The reason for this radical change was rising fuel prices, changing the balance between fuel costs and maintenance costs in the equation for determining the operating costs of an aircraft. Fuel became the No.1 in operating costs for many airlines, particularly in the U.S., by then exceeding labor costs.
But obviously the preparations for LEAP56 and tests for the single stage HPT core were too advanced to stop the whole effort. This core was now called the eCore1 and was tested in two campaigns starting in 2009. The eCore2 will be tested in mid 2011, a second build is foreseen for mid 2012. The first engine to test should spin in early 2013 with certification expected by CFM sometimes in 2014.

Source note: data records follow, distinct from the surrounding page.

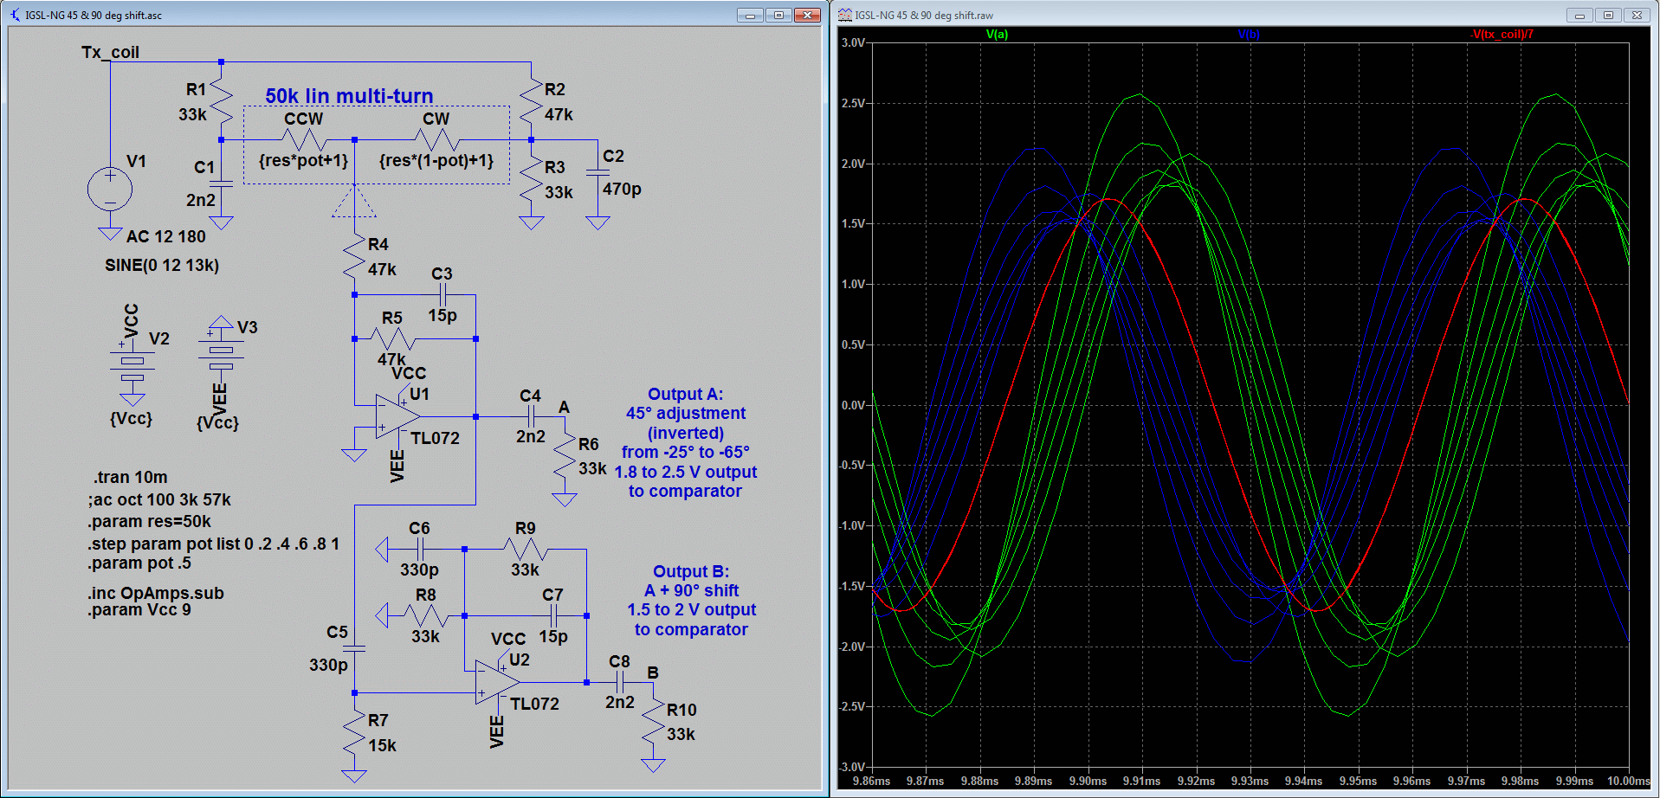
Task: Select the U2 TL072 op-amp symbol
Action: pos(496,682)
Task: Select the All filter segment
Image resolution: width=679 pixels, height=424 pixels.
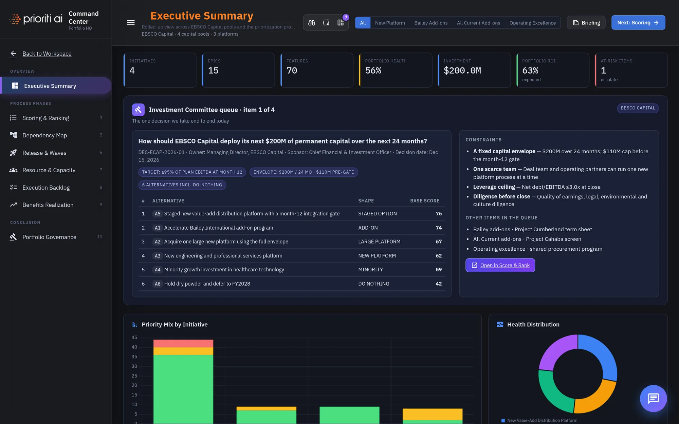Action: [x=363, y=23]
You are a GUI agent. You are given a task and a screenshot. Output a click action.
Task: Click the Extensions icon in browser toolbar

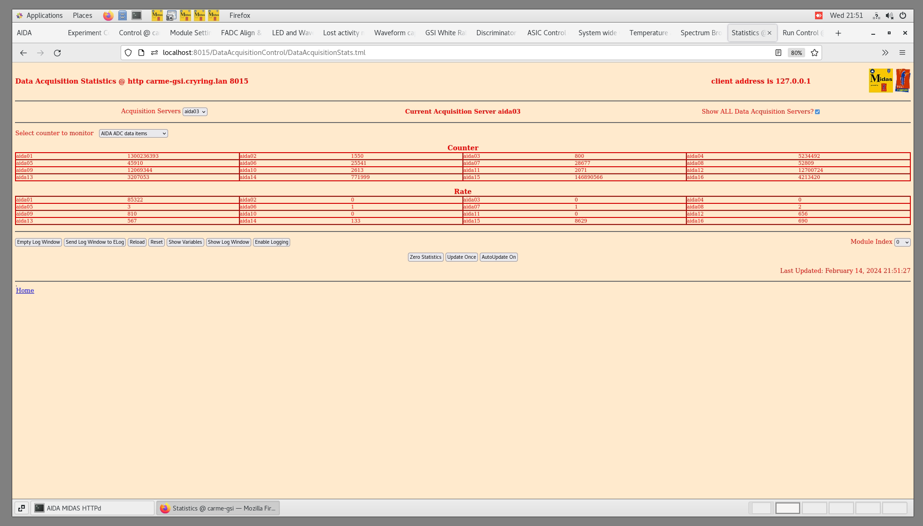tap(885, 52)
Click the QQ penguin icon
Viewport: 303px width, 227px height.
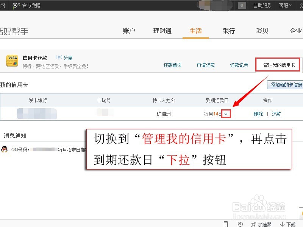point(5,148)
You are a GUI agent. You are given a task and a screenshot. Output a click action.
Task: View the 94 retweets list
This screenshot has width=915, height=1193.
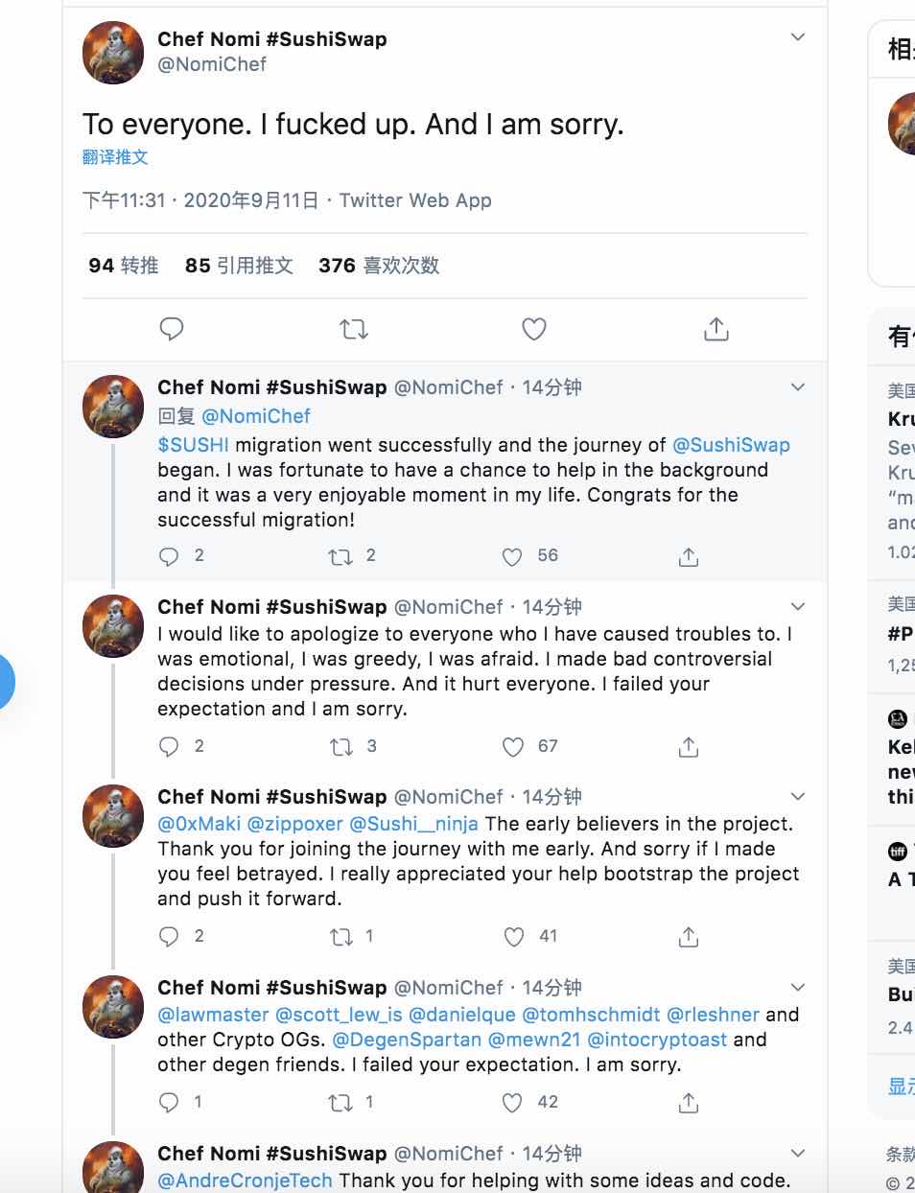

In 2008, the LEAP-X handout (thanks, Scott!) at Farnborough showed a similar timeline with the eCore2 testing at the end of 2011 and a “Full Engine Demo” in 2012.
So the core tests moved a little bit to the right, the FETT moved a year out, but certification is aimed two years earlier.
An here the speculation begins:
  • CFM has dramatically accelerated their pace of technology development
  • CFM ousted some technologies to be ready for a 2014 certification, sacrificing SFC and maybe adding these technologies in a second step
Then there is the TECH-X. Building on the same technologies, the same core, scaled down from the LEAP-X, this engine was chosen by Bombardier to power their new Global Family members (Global 7000 and Global 8000). The Global 7000 will hit the market in 2016. What does that mean for the engine? Take a look at the rival, the Gulfstream 650. First flight happened in November 2009, certification is planned for 2011, first deliveries to customers are slated for 2012. Flight tests thus take about 2 years. Even if we assume that Bombardier will hand over the first aircraft right after certification we can assume that the flight test will take about two years, so the TECH-X engine has to be certified in late 2014 to meet the (late) 2016 delivery target.
The GE press release sets the official timetable like this:
  • eCore Demonstrator 2 in 2011
  • first engine run in 2013
That would allow a certification in 2014 – so far, so good.
But then I stumbled across this article from Flightglobal’s John Croft, stating that building up the first engine would be in 2013 with the engine running in 2014. That would allow for a certification only in 2015. I am puzzled…

Now – the whole thing would not really be that important as there is no competing engine on the Global 7000/8000. But if one transfers that story over to the A320NEO, this could be the key to many answers surrounding the questions why the widely anticipated launch of the –NEO did not happen so far.
CFM did not react so far about the growing speculations that a late 2015 EIS LEAP-X for the A320NEO might be not the LEAP-X with the fuel burn vs. the current CFM56 (-15%) as advertised. The aero-geek-public is keen to know (at least I am), so let's wait for a clarification on this matter coming from Cincinnati or Villaroche.